Libye: l'art vidéo conquiert les murs de Tripoli

Par @Culturebox
Mis à jour le 06/12/2016 à 06H30, publié le 11/11/2012 à 16H52
Première exposition d'art vidéo dans la vieille ville de Tripoli (7 novembre 2012)

Première exposition d'art vidéo dans la vieille ville de Tripoli (7 novembre 2012)

© Akram Gana / AFP

Des dizaines de Tripolitains se sont bousculés pour découvrir une exposition d’art vidéo dans la vieille ville de la capitale libyenne : on n’en avait jamais vu dans un pays privé de vie culturelle pendant les 42 ans de pouvoir de Mouammar Kadhafi

A quelques pas du front de mer de Tripoli, des Libyens de tous âges ont  profité de l'exposition "First glance", organisée à l'initiative d'une ONG libyenne, "The Arete Foundation for Arts and Culture".

"Sous le règne de Kadhafi, l'art, la musique et les spectacles n'étaient  pas considérés comme politiquement corrects", se souvient un visiteur, Abdessalem Fraj. Agé d'une quarantaine d'années, il n'avait connu que la Libye de Mouammar Kadhafi jusqu'à la chute du despote et sa mort en octobre 2011.

"Les spectacles et les rassemblements populaires tournaient autour de l'éloge du colonel Kadhafi, de ses exploits et de la gloire de (sa)  révolution", explique-t-il, soulignant que "les poèmes et les chants étaient dédiés au seul Guide de la révolution".

Des artistes vidéo projetés sur les murs de Tripoli (7 novembre 2012)

Des artistes vidéo projetés sur les murs de Tripoli (7 novembre 2012)

© Akram Gana / AFP
 Un genre de manifestation qui n'existait pas sous Kadhafi

De fait, les manifestations comme "First glance" étaient interdites du temps de Kadhafi. Le culte de la personnalité qu’il imposait et les dogmes de sa pensée politique inscrits dans le "Livre Vert" dominaient la scène culturelle, étouffant toute créativité et esprit d'initiative.

"Malgré les talents dont regorge la Libye au niveau culturel et artistique, les créateurs n'ont pu ni s'exprimer ni s'épanouir durant les 42 ans de pouvoir de Kadhafi", confirme Salaheddine Al-Majerbi, un autre spectateur. "Toute forme d'expression libre ou toute création qui sortait des sentiers battus était passible d'emprisonnement, voire de mort", ajoute-t-il.

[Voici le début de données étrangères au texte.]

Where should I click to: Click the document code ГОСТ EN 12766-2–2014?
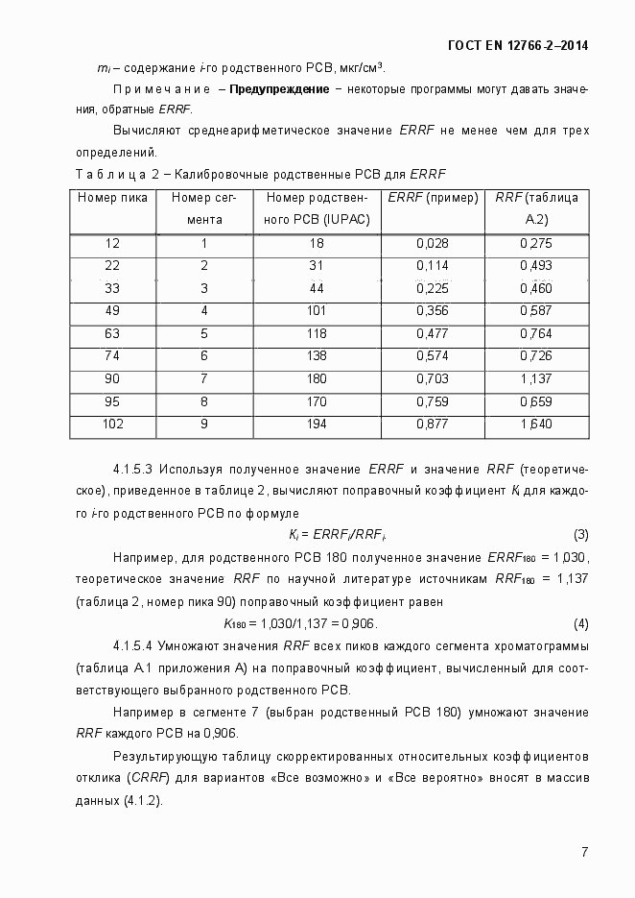tap(518, 45)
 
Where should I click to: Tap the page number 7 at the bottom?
tap(584, 852)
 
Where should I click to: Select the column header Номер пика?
tap(112, 198)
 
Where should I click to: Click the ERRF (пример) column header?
tap(432, 198)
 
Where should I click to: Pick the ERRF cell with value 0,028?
tap(433, 244)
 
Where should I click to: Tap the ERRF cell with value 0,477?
tap(433, 332)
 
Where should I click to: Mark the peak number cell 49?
tap(112, 310)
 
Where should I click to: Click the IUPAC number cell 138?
tap(317, 354)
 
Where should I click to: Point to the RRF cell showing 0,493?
tap(535, 266)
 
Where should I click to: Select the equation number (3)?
tap(580, 534)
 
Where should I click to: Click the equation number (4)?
tap(580, 622)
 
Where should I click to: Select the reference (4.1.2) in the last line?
tap(142, 800)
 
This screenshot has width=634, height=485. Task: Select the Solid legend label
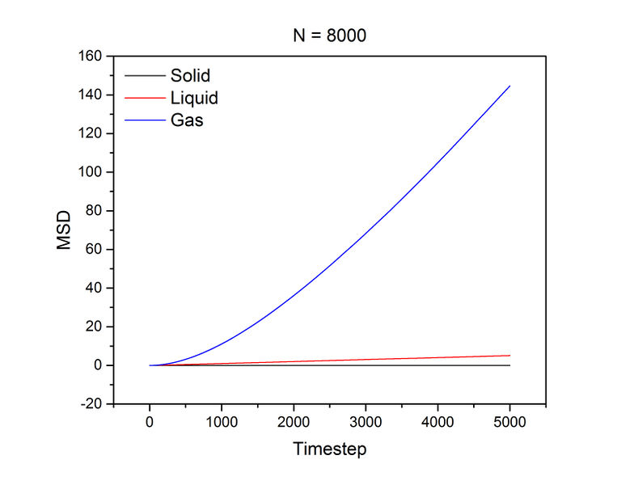coord(190,76)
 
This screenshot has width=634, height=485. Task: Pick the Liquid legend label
coord(194,99)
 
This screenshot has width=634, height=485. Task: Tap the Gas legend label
coord(187,122)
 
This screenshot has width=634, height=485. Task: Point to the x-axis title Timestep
coord(329,448)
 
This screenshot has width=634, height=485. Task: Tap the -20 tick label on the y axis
coord(91,404)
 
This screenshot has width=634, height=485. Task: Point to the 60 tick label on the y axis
coord(95,250)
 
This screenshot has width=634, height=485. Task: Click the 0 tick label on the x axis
coord(150,423)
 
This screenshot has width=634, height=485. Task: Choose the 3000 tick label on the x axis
coord(366,423)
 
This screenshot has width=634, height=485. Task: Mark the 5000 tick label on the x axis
coord(509,423)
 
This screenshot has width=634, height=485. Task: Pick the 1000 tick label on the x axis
coord(222,423)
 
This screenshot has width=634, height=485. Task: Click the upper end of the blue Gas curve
coord(509,86)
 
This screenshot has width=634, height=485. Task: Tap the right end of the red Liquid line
coord(509,356)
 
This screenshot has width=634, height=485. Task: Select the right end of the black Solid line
coord(509,365)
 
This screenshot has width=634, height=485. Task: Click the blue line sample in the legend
coord(142,122)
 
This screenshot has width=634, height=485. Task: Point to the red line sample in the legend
coord(142,99)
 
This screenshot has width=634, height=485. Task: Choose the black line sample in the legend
coord(142,76)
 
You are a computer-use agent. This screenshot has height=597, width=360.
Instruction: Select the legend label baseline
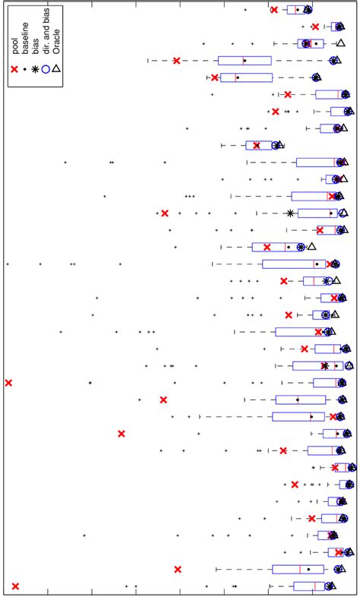(x=25, y=38)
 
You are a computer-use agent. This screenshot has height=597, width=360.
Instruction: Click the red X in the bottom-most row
(x=15, y=586)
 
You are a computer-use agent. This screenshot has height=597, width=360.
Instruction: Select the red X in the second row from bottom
(x=178, y=569)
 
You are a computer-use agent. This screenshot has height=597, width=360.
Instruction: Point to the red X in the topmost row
(x=274, y=9)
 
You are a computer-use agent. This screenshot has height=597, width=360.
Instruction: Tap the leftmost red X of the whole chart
(x=8, y=382)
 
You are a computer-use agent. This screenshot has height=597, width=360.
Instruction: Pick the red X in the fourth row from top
(x=176, y=60)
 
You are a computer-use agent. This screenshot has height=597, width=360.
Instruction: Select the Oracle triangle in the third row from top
(x=340, y=43)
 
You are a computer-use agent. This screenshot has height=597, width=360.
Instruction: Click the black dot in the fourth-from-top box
(x=244, y=60)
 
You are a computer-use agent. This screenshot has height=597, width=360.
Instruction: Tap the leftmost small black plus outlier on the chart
(x=8, y=264)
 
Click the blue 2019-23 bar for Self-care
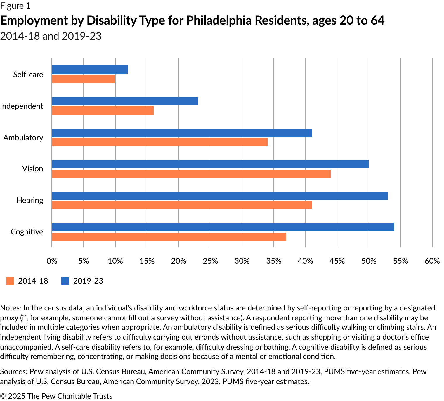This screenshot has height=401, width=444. (90, 70)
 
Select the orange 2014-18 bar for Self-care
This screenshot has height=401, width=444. (84, 79)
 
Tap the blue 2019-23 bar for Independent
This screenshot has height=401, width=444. (125, 101)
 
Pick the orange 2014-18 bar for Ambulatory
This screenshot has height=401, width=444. (159, 142)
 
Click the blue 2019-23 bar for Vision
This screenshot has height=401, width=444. (210, 164)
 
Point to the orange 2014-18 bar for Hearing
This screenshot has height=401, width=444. (182, 205)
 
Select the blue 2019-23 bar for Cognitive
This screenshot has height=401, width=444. (223, 227)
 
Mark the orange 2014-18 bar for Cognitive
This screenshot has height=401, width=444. (169, 237)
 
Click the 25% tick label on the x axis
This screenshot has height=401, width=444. (210, 261)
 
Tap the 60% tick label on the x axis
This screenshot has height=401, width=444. (432, 261)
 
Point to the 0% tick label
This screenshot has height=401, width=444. (52, 261)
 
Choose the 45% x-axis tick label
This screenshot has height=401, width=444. (337, 261)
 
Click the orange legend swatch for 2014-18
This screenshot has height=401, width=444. (10, 281)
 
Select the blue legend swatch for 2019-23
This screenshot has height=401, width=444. (65, 281)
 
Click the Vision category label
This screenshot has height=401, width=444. (32, 169)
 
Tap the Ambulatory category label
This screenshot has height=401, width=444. (23, 138)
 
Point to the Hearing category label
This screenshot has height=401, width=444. (30, 200)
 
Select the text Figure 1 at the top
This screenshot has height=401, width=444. (15, 6)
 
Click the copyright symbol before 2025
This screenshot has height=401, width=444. (3, 396)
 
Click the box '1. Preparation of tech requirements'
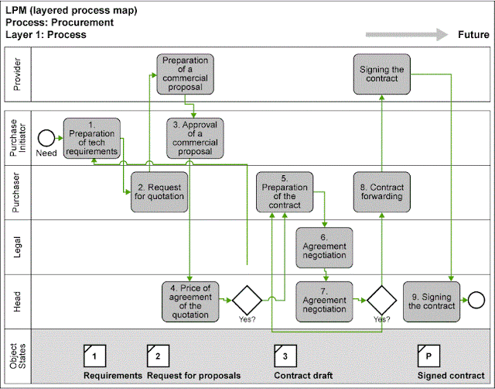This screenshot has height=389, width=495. click(x=92, y=139)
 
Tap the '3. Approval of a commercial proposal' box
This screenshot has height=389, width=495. click(x=190, y=137)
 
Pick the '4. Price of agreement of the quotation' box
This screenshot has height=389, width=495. click(x=189, y=300)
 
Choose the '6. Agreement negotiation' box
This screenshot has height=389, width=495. click(x=324, y=247)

Les oeuvres projetées cette semaine ont été crées par des artistes originaires de 14 pays dont la Grande-Bretagne, la France ou l'Egypte. Les vidéos réalisées à partir d'images abstraites jouent sur la lumière ou la superposition de photos, dont le mouvement crée l'illusion d'une dynamique.

Neuf écrans installés dans la vieille ville
Neuf écrans ont été installés sur des sites historiques de la vieille ville de Tripoli, représentant la diversité de la culture libyenne, influencée par les civilisations romaine, phénicienne, turque et arabe.

Suivant les flèches rouges tracées par les organisateurs, les visiteurs  intrigués, venus de toute la ville, ont pu déambuler pendant deux jours d'un  site de projection à un autre.

Le choix de ce quartier populaire permet de faire partager à un large public un support artistique qui n'exige pas de bagage intellectuel pour en saisir le sens et en apprécier l'esthétique, souligne Reem Gibriel,  directrice exécutive de la Fondation Arete.

Le président de la Fondation, Khaled al-Matawa, rappelle le rôle majeur joué par les vidéos tournées pendant la révolte de 2011. "Ce support a permis de révéler au monde les affres de la répression de l'ancien régime et les différents (développements) du soulèvement populaire  contre la dictature", ajoute-t-il.

Pour Ahmed Tarhuni, un artiste photographe, il est temps maintenant "de  promouvoir la scène culturelle du pays, à la lumière de cette liberté acquise  après le conflit".